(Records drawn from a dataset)

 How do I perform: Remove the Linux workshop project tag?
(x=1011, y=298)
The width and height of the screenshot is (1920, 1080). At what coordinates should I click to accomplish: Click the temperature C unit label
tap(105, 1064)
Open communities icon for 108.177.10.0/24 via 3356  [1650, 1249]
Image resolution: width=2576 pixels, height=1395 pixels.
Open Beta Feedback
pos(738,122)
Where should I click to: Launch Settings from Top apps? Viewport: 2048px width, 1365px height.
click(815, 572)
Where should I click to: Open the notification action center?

◆ **WORK ORDER**: Retype exactly, and only, the lines from the line holding "Open Beta Feedback" through the last line of the data; both of those lines count.

◆ **PROBLEM SOLUTION**:
Open Beta Feedback
pos(738,122)
Where should I click to: Launch Settings from Top apps? Viewport: 2048px width, 1365px height.
click(815, 572)
Where should I click to: Open the notification action center?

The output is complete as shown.